## Source text

But when trying to understand which metrics we can use, there's no perfect answer for that. I've been into all sorts of conferences where people talk about different metrics and we all agreed that there is no perfect one. It's also a bit of experimentation that we need to do and understand if some have more importance than others, of course.
Rui Costa:
Would you say that each application should have its own metrics in some essence, even if you have some generic ones?
Manuel Garcia
Actually, that's a very good point. I mean the generic ones are the ones that we heard about in the community and so on. But I actually believe that besides the generic ones, it's definitely a good idea that you try to formalize your own metrics. The reason I say that is that generic metrics will work the same way, regardless of what application you are pointing to. But customized metrics, you can design metrics that serve best for your business, right? So we can define all of the variables and so on. And perhaps, and what's a hundred percent guaranteed is that no one will know the business better than our own business.
So that's why we need to come up with understandings on perception and so on. And we have all the control to define the metrics that are customized to our website. And maybe you can even have different metrics for different pages because you are trying to extract more on some pages than others. So I just wanted to say that we have all of this control where we can define, but it's not something that I see that often. I see other companies, for instance Twitter, formalized one a few years ago, that it was "the time to first tweet". So for them, it was really important the speed that they wanted to have and for the users to just write the tweet, and that was good because it worked for their business. In our case, there are also other areas that we are focused on. Like since it's an eCommerce site and we want to do - basically it's a business, right? We want the customer to buy, we want to design a metric that tells us how fast the user can buy it at our site.

## Exercise brief
Can you print the interview passage on performance metrics, word for word, between "But when trying" and "some generic ones?", inclusive?

Stored dataset items
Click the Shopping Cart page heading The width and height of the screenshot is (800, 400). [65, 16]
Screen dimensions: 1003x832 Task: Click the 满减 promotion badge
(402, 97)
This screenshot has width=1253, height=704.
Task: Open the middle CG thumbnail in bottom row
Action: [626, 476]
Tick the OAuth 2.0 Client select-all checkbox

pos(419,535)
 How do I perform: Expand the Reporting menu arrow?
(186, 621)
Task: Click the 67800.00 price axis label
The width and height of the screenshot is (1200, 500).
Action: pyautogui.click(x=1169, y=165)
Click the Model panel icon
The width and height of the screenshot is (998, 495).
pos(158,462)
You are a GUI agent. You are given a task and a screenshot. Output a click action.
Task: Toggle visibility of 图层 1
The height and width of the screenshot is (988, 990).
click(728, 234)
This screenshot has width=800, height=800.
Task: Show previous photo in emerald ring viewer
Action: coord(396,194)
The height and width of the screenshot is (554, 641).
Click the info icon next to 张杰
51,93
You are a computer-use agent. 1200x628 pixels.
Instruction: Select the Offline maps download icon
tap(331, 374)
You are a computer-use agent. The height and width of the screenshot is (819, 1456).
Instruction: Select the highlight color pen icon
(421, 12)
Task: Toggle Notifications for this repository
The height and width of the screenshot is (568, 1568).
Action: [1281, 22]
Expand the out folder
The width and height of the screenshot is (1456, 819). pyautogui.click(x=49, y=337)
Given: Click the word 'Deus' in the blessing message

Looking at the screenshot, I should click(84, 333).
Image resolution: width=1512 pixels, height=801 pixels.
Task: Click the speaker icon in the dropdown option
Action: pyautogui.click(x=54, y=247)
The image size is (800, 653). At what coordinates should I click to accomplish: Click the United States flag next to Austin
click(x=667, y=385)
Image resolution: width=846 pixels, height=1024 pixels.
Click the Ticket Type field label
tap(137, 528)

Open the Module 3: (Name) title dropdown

## Reply
But when trying to understand which metrics we can use, there's no perfect answer for that. I've been into all sorts of conferences where people talk about different metrics and we all agreed that there is no perfect one. It's also a bit of experimentation that we need to do and understand if some have more importance than others, of course.
Rui Costa:
Would you say that each application should have its own metrics in some essence, even if you have some generic ones?